Credit rating agencies were also hinting to people that MBSs were safe investments by giving them AAA ratings. Investors wished to buy more securities, and lenders did their best to create more of them by granting subprime mortgages – loans given to people with low incomes. Traders also started offering a riskier product called Collateralized Debt Obligations (CDOs), and they, too, were given the highest credit ratings. Investors, traders, and bankers were putting tons of money into the US housing market. The new lax lending requirements and low-interest rates made housing prices skyrocket, which only made MBSs and CDOs seem like an even better investment.


This “too good to be true” housing bubble eventually burst, and people could not pay for their incredibly expensive houses or mortgages. Supply went up while demand went down for homes, so their prices began to plummet. Big financial institutions stopped buying subprime mortgages, and lenders were stuck with bad loans. Early indications came when Bear Stearns was forced to be bought by J.P. Morgan for a dollar. The Lehman Brothers' collapse followed suit, leading to an overall mistrust among financial institutions.
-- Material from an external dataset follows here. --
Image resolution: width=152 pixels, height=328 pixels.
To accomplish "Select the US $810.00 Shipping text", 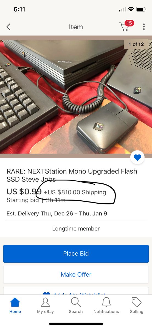I will point(75,192).
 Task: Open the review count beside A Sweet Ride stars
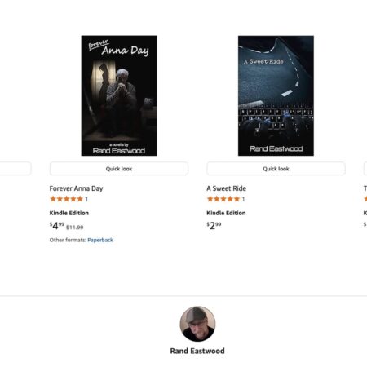(x=243, y=199)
Simultaneously, unregulated over-the-counter derivatives called Credit Default Swaps (CDSs) were sold as insurance against MBSs. The company AIG sold tens of billions of dollars' worth of CDSs without money to back them up in case of a crisis. All this led to an extremely complicated web of assets, liabilities, and risks. Stock markets crashed globally, and the U.S. economy found itself in an unprecedented recession.
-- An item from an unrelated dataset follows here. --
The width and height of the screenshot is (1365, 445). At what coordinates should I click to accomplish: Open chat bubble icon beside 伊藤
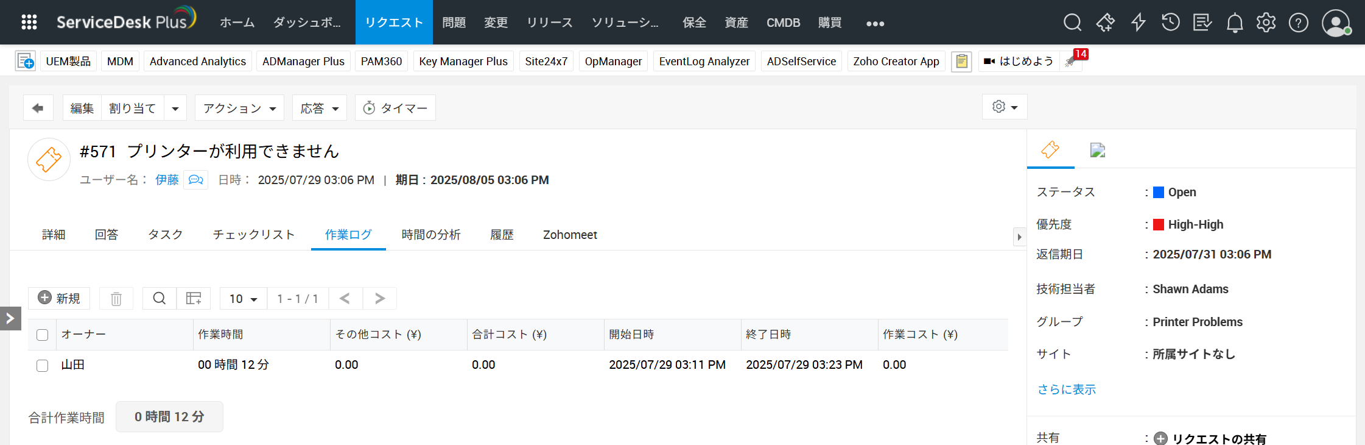click(x=196, y=180)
Piled-up inactions and severe oversights led to the vulnerability and inevitable downfall of the world’s largest economy. The inability to limit risks that were building up in money market funds was a key reason for the downfall. Congress should have to set limits on capital and leverage on funding. Margin requirements in derivatives should have been in place. Down payment requirements should have been raised, or limits should have been put on people who were borrowing to finance the purchase of a house. The biggest mistake, in some sense, was a failure in imagination. The Americans failed to contemplate the possibility that they could face a classic panic and run like the Great Depression. They thought it was unforeseeable, so they did not build the system to be strong enough to reduce the risk. The takeaway from this catastrophic Credit Crisis is that prevention is far better than cure.